Green and Tech are the Go

Sustainable Investing and Tech are where it’s at

The macro picture for 2026 is clear: sustainable investing and technology-driven growth are converging to create a larger, more durable opportunity set for investors. Asia‑Pacific and Europe are being identified as the primary engines of that momentum, driven by rising green finance, record sustainable debt issuance, stronger governance and an accelerating wave of AI adoption.

Why this matters for Mana Tupu Venture Fund

BNP Paribas November report highlights that AI and tech-led productivity improvements will continue to lift technology company earnings into 2026, while green finance and decarbonisation efforts create persistent demand for climate-aligned solutions.

Mana Tupu’s focus on Agritech, Fintech and Green Tech sits at the intersection of those two dominant themes, with significant productivity gains expected from AI and structural capital flows into sustainability.
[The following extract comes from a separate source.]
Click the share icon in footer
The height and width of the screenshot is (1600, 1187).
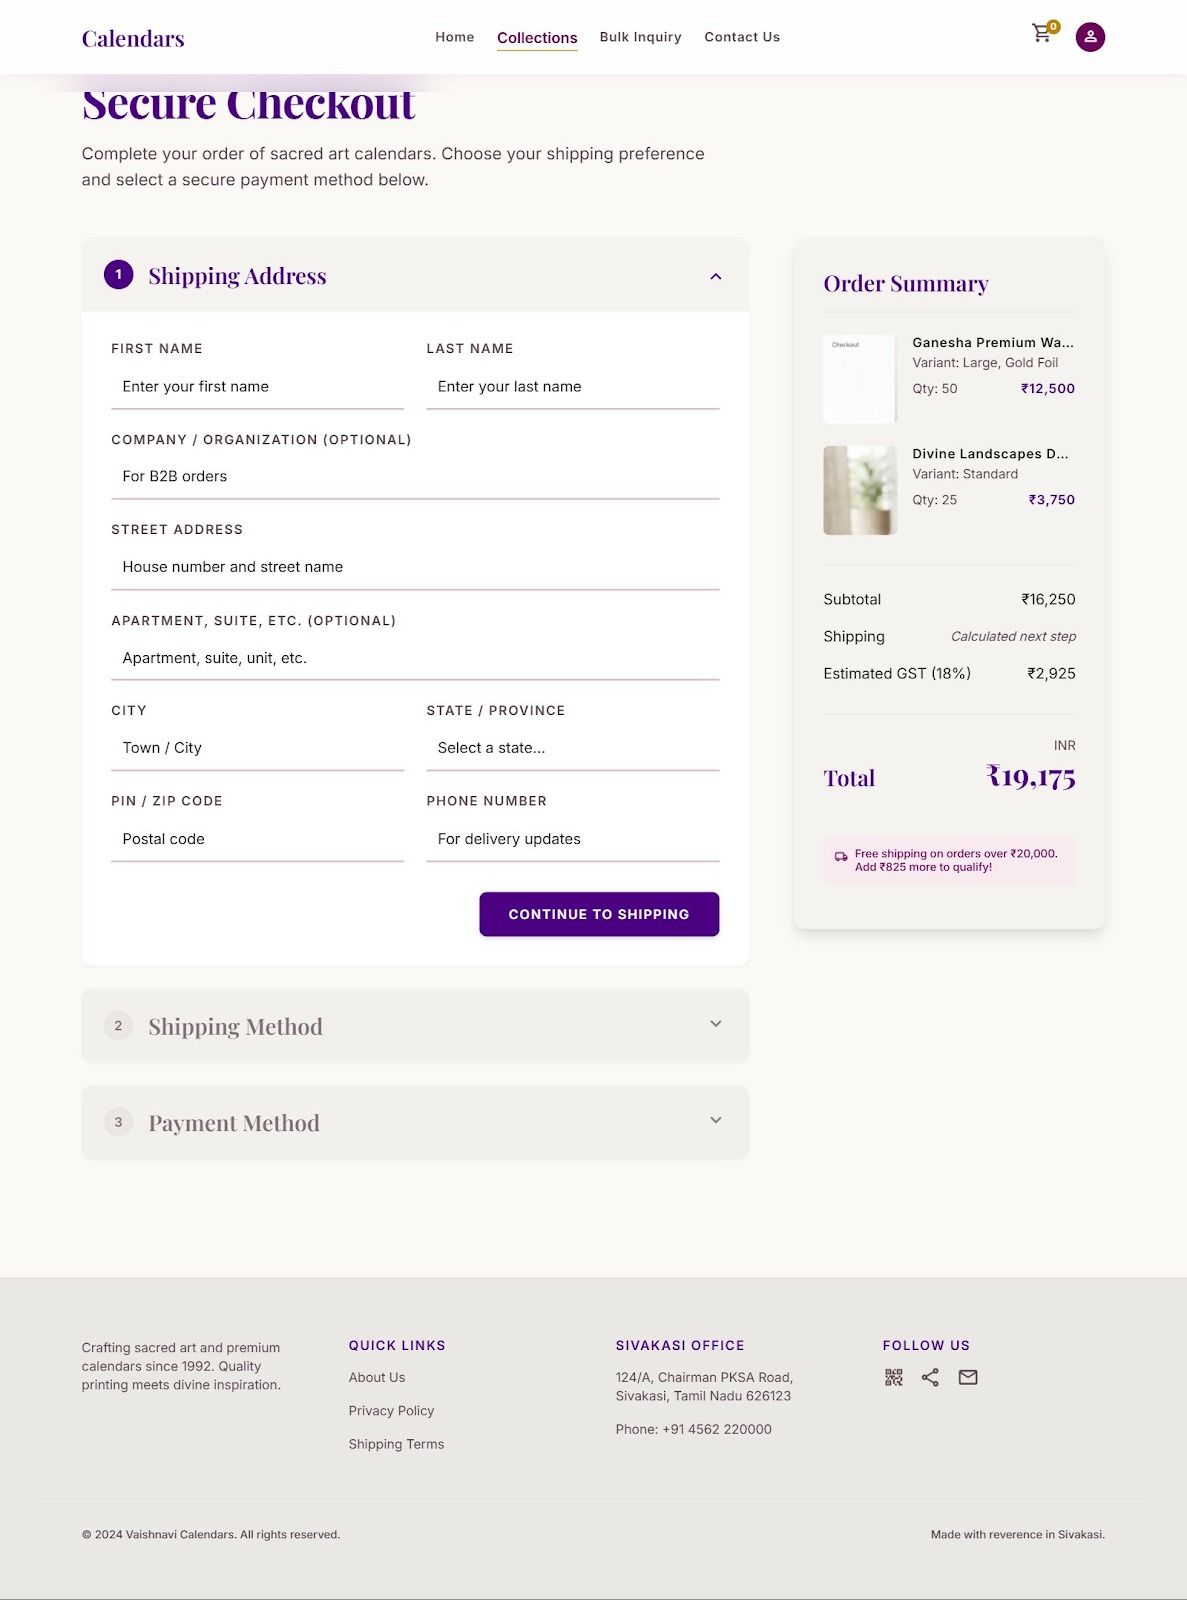[x=930, y=1377]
Innovators that combine sector expertise (e.g., precision ag with AI; payments infrastructure with embedded green finance) are likely to capture disproportionate upside as corporates and asset owners rotate capital toward climate and tech solutions.
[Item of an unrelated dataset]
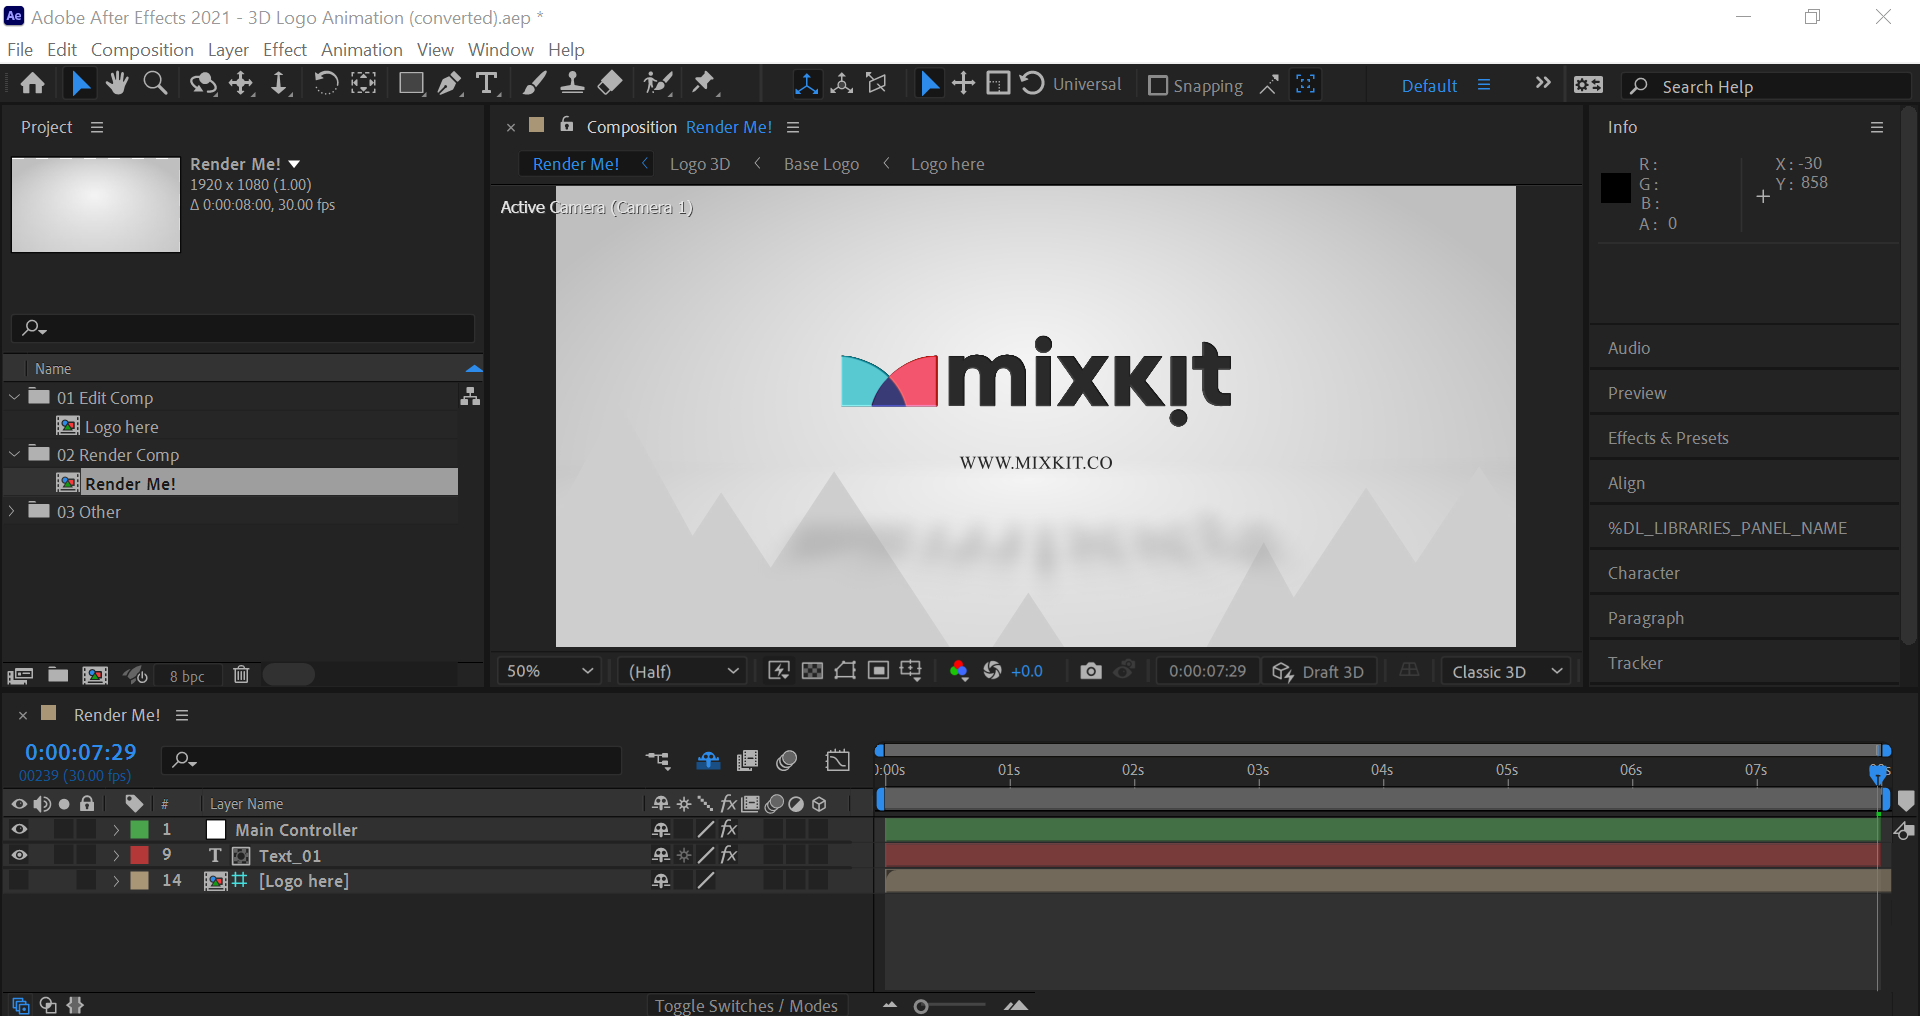Select the Zoom tool in toolbar
This screenshot has height=1016, width=1920.
(155, 84)
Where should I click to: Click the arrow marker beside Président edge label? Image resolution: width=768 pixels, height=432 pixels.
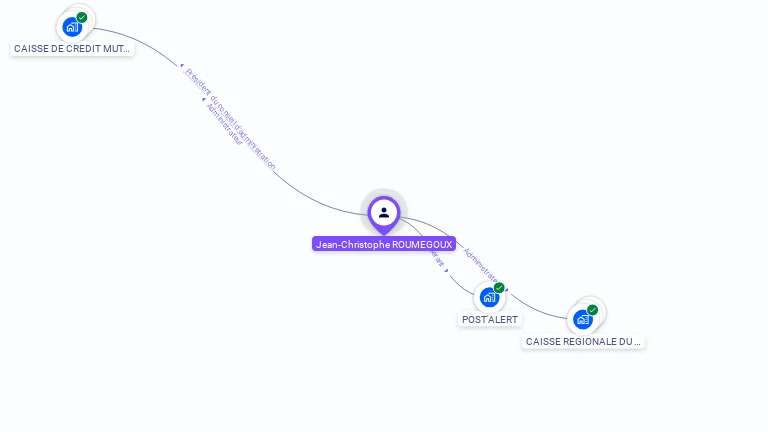click(x=182, y=65)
Why this matters for Mana Tupu Income Fund

  • Sustainability as yield support: BNP Paribas expects record sustainable debt issuance and growing asset-owner demand for sustainable funds, which strengthens the liquidity and issuance pipelines for green bonds and sustainability-linked instruments.
  • Income Fund positioning: Embedding ESG fundamentals and green finance in the Income Fund is not only values-aligned, it’s a pragmatic income strategy: higher-quality issuers, improving governance, and dedicated green financings can enhance yield stability and reduce transition risk in fixed-income sleeves.
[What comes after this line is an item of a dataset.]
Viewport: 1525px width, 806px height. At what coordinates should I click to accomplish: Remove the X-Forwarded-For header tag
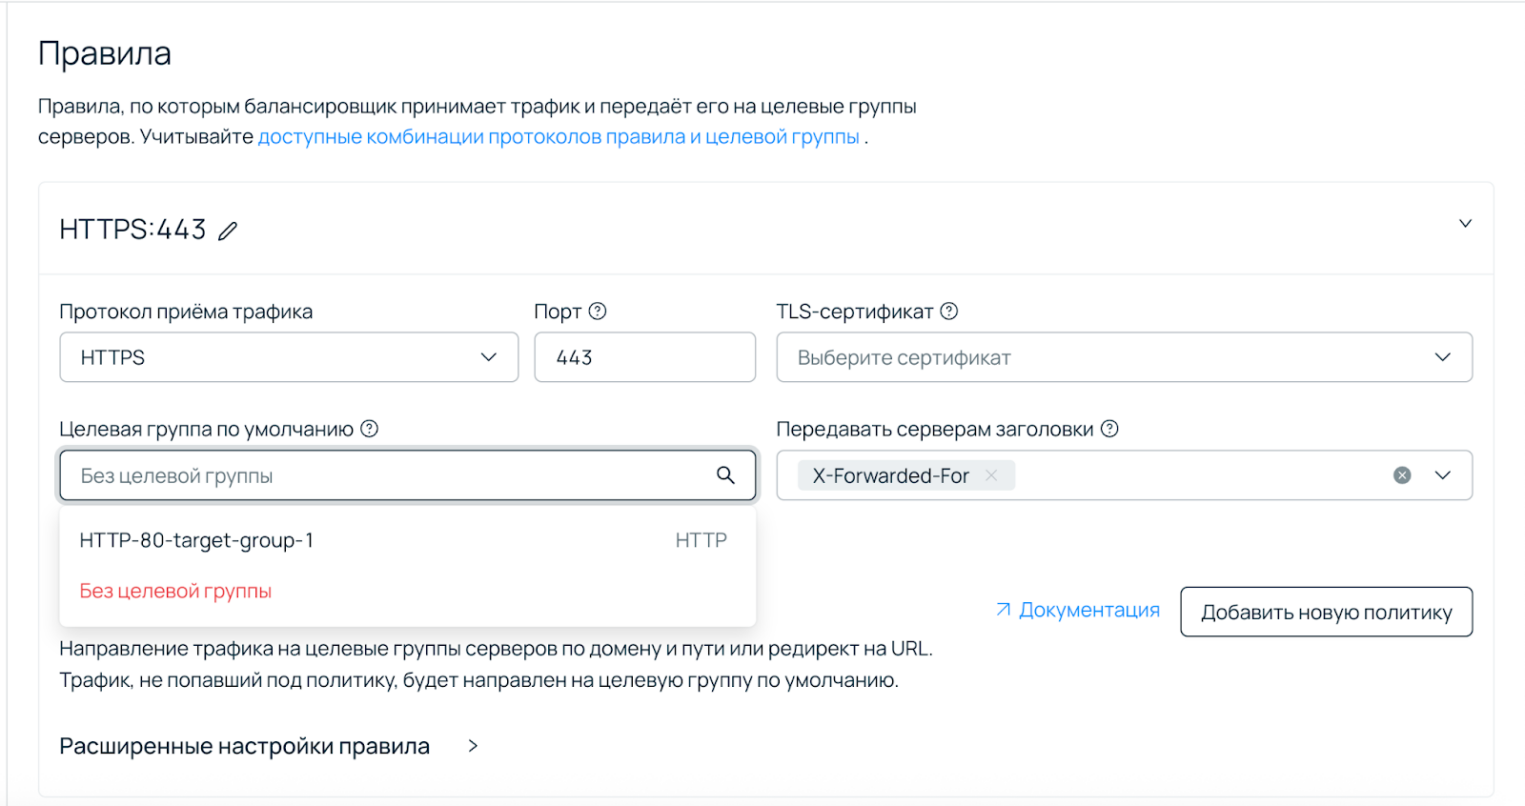pos(991,475)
Practical portfolio implications

  1. Bias toward hybrid innovators

    • Prioritise investments that couple AI-driven efficiency with measurable emissions or resource-reduction outcomes (e.g., precision irrigation that reduces input spend and water footprint). This captures both technology multiple and sustainability premium.
  2. Expand green debt allocation

    • Increase exposure to high-quality green bonds and sustainability-linked loans, given expected growth in issuance and stronger market demand.
  3. Active due diligence on governance and counterparty risk

    • Asia‑Pacific offers disproportionate opportunity but variable governance standards; Intensify ESG and operational diligence in the region to protect downside and maximise upside.

How we’re already operationalising this at Mana Tupu

  • Deal screening: Explicit filters for AI enablement + measurable sustainability outcomes in our venture pipeline scoring.
  • Credit policy: Income Fund investments that prioritise sustainability-linked covenants.
  • Partnerships: Accelerating relationships with regional green investment platforms and sustainability verification providers to secure preferential access and clearer impact measurement.

Summary

The BNP Paribas outlook reinforces Mana Tupu’s strategy: place capital where technology and sustainability meet. That’s exactly where our Venture Fund and Income Fund are building positions — companies and instruments that offer both growth potential and responsible income. We will continue to refine our screening, diligence and reporting so investors capture the opportunity BNP Paribas describes while managing the new set of risks that come with rapid technological and green transition.